**Your goal**.
Please edit the stretch from the line that contains "This screenshot has width=1325, height=820." through the line that contains "I will 489,238.", replacing "checkbox" with "check box" and leaving everything else unchanged. Return only those lines.

**Records supplied**.
____________

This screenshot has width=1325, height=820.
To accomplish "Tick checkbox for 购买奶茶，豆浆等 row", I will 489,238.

____________

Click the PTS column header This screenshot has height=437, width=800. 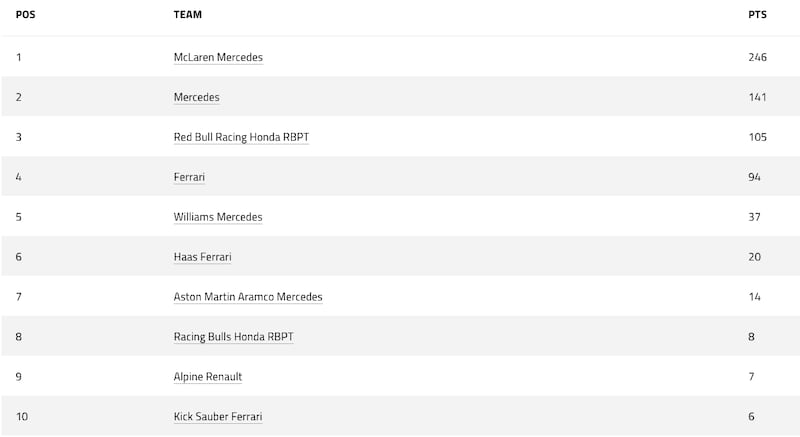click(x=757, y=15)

____________

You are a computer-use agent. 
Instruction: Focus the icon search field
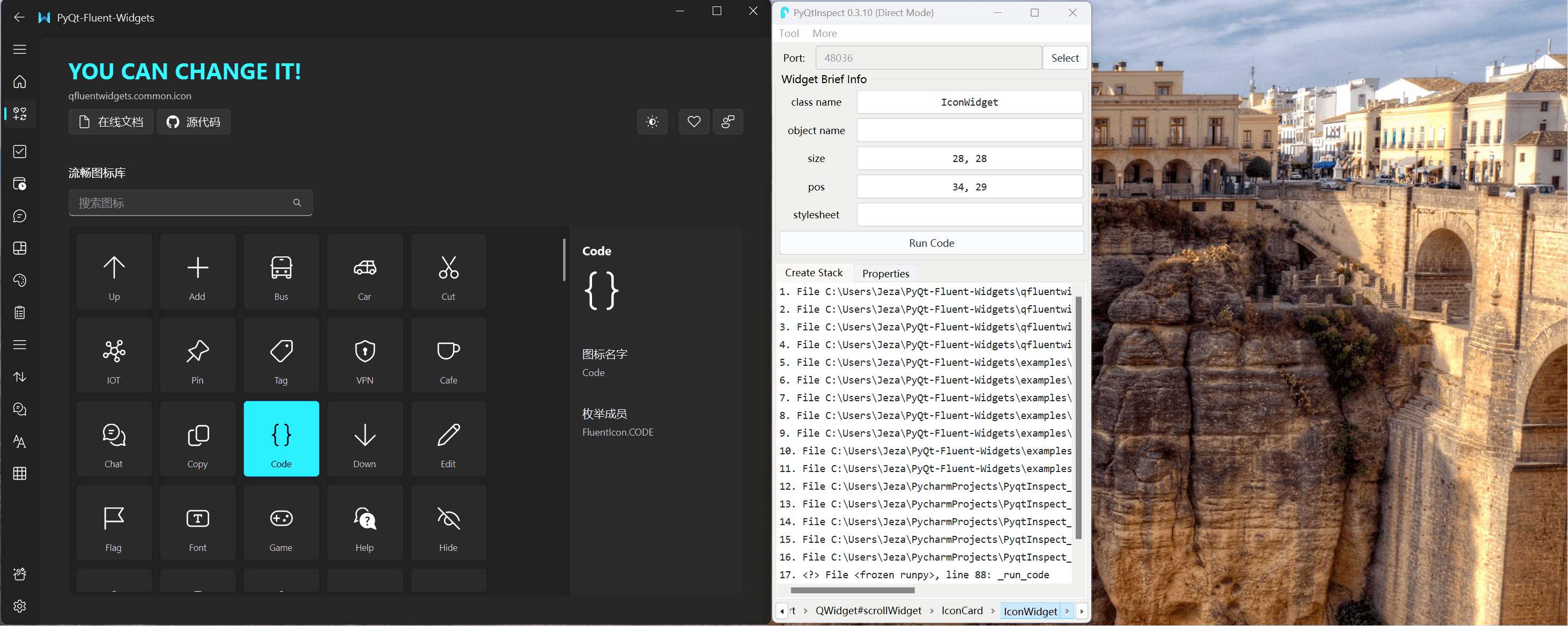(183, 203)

____________

**Reply to the exercise**.
This screenshot has width=1325, height=820.
To accomplish "Tick check box for 购买奶茶，豆浆等 row", I will 489,238.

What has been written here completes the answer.